▸ **WHAT YOU WILL DO**
Put the data below into a Markdown table with two columns, Row and Line, giving each nonblank line its own numbered row and leaving out the blank lines.

▸ **GIVEN RECORDS**
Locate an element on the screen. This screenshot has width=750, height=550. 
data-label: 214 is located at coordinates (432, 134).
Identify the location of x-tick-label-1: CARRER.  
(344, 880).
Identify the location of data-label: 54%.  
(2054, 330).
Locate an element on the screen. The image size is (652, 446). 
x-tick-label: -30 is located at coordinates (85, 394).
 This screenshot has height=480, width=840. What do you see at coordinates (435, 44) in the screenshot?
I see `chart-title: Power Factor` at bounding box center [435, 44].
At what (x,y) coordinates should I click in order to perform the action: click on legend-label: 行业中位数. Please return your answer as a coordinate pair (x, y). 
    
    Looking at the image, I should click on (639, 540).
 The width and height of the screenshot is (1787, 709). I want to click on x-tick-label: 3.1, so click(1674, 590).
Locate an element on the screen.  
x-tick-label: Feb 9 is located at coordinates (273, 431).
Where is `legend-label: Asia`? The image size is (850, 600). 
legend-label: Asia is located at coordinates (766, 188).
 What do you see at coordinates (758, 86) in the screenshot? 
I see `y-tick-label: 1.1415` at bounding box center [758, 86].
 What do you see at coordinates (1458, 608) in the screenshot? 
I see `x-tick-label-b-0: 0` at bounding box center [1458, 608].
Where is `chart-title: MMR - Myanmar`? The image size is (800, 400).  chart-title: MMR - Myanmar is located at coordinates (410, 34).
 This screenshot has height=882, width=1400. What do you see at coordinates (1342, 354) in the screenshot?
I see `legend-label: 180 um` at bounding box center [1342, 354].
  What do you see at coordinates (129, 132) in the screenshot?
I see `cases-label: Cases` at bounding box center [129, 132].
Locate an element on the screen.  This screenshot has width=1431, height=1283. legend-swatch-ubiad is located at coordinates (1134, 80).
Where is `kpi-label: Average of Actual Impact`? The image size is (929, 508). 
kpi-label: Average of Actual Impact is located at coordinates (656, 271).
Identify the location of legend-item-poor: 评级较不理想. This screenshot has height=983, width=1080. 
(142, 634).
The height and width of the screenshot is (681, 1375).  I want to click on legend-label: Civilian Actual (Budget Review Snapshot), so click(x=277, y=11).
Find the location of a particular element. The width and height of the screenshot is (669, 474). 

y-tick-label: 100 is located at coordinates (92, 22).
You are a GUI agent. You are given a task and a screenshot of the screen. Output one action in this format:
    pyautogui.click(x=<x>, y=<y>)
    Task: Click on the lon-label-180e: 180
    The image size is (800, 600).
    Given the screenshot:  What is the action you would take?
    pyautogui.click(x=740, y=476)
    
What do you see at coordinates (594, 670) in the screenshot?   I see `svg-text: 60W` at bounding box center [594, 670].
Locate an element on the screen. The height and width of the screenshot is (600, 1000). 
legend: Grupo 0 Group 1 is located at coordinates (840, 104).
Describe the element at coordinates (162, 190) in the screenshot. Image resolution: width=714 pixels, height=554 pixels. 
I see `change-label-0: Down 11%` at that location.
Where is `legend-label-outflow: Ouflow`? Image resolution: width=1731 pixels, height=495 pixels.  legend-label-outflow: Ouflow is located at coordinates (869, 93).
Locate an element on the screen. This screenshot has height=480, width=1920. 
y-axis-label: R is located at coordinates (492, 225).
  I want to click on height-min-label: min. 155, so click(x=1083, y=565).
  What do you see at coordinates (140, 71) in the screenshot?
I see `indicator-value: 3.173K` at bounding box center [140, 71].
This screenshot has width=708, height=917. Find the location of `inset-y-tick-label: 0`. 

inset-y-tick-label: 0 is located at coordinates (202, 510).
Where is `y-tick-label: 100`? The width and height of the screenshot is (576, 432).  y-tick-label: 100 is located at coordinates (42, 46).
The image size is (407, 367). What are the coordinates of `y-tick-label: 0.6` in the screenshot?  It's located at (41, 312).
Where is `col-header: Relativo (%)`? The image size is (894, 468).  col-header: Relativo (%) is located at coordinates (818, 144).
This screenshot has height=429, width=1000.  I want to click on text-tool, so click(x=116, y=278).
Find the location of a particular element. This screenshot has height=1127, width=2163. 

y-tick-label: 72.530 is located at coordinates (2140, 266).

▸ **RESPONSE TO THE EXERCISE**
| Row | Line |
|---|---|
| 1 | Locate an element on the screen. This screenshot has width=750, height=550.  |
| 2 | data-label: 214 is located at coordinates (432, 134). |
| 3 | Identify the location of x-tick-label-1: CARRER.   |
| 4 | (344, 880). |
| 5 | Identify the location of data-label: 54%.   |
| 6 | (2054, 330). |
| 7 | Locate an element on the screen. The image size is (652, 446).  |
| 8 | x-tick-label: -30 is located at coordinates (85, 394). |
| 9 |  This screenshot has height=480, width=840. What do you see at coordinates (435, 44) in the screenshot? |
| 10 | I see `chart-title: Power Factor` at bounding box center [435, 44]. |
| 11 | At what (x,y) coordinates should I click in order to perform the action: click on legend-label: 行业中位数. Please return your answer as a coordinate pair (x, y).  |
| 12 |     Looking at the image, I should click on (639, 540). |
| 13 |  The width and height of the screenshot is (1787, 709). I want to click on x-tick-label: 3.1, so click(1674, 590). |
| 14 | Locate an element on the screen.   |
| 15 | x-tick-label: Feb 9 is located at coordinates (273, 431). |
| 16 | Where is `legend-label: Asia`? The image size is (850, 600).  |
| 17 | legend-label: Asia is located at coordinates (766, 188). |
| 18 |  What do you see at coordinates (758, 86) in the screenshot?  |
| 19 | I see `y-tick-label: 1.1415` at bounding box center [758, 86]. |
| 20 |  What do you see at coordinates (1458, 608) in the screenshot?  |
| 21 | I see `x-tick-label-b-0: 0` at bounding box center [1458, 608]. |
| 22 | Where is `chart-title: MMR - Myanmar`? The image size is (800, 400).  chart-title: MMR - Myanmar is located at coordinates (410, 34). |
| 23 |  This screenshot has height=882, width=1400. What do you see at coordinates (1342, 354) in the screenshot? |
| 24 | I see `legend-label: 180 um` at bounding box center [1342, 354]. |
| 25 |   What do you see at coordinates (129, 132) in the screenshot? |
| 26 | I see `cases-label: Cases` at bounding box center [129, 132]. |
| 27 | Locate an element on the screen.  This screenshot has width=1431, height=1283. legend-swatch-ubiad is located at coordinates (1134, 80). |
| 28 | Where is `kpi-label: Average of Actual Impact`? The image size is (929, 508).  |
| 29 | kpi-label: Average of Actual Impact is located at coordinates (656, 271). |
| 30 | Identify the location of legend-item-poor: 评级较不理想. This screenshot has height=983, width=1080.  |
| 31 | (142, 634). |
| 32 | The height and width of the screenshot is (681, 1375).  I want to click on legend-label: Civilian Actual (Budget Review Snapshot), so click(x=277, y=11). |
| 33 | Find the location of a particular element. The width and height of the screenshot is (669, 474).  |
| 34 | y-tick-label: 100 is located at coordinates (92, 22). |
| 35 | You are a GUI agent. You are given a task and a screenshot of the screen. Output one action in this format: |
| 36 |     pyautogui.click(x=<x>, y=<y>) |
| 37 |     Task: Click on the lon-label-180e: 180 |
| 38 |     The image size is (800, 600). |
| 39 |     Given the screenshot:  What is the action you would take? |
| 40 |     pyautogui.click(x=740, y=476) |
| 41 | What do you see at coordinates (594, 670) in the screenshot?   I see `svg-text: 60W` at bounding box center [594, 670]. |
| 42 | Locate an element on the screen. The height and width of the screenshot is (600, 1000).  |
| 43 | legend: Grupo 0 Group 1 is located at coordinates (840, 104). |
| 44 | Describe the element at coordinates (162, 190) in the screenshot. Image resolution: width=714 pixels, height=554 pixels.  |
| 45 | I see `change-label-0: Down 11%` at that location. |
| 46 | Where is `legend-label-outflow: Ouflow`? Image resolution: width=1731 pixels, height=495 pixels.  legend-label-outflow: Ouflow is located at coordinates (869, 93). |
| 47 | Locate an element on the screen. This screenshot has height=480, width=1920.  |
| 48 | y-axis-label: R is located at coordinates (492, 225). |
| 49 |   I want to click on height-min-label: min. 155, so click(x=1083, y=565). |
| 50 |   What do you see at coordinates (140, 71) in the screenshot? |
| 51 | I see `indicator-value: 3.173K` at bounding box center [140, 71]. |
| 52 | This screenshot has width=708, height=917. Find the location of `inset-y-tick-label: 0`.  |
| 53 | inset-y-tick-label: 0 is located at coordinates (202, 510). |
| 54 | Where is `y-tick-label: 100`? The width and height of the screenshot is (576, 432).  y-tick-label: 100 is located at coordinates (42, 46). |
| 55 | The image size is (407, 367). What are the coordinates of `y-tick-label: 0.6` in the screenshot?  It's located at (41, 312). |
| 56 | Where is `col-header: Relativo (%)`? The image size is (894, 468).  col-header: Relativo (%) is located at coordinates (818, 144). |
| 57 | This screenshot has height=429, width=1000.  I want to click on text-tool, so click(x=116, y=278). |
| 58 | Find the location of a particular element. This screenshot has height=1127, width=2163.  |
| 59 | y-tick-label: 72.530 is located at coordinates (2140, 266). |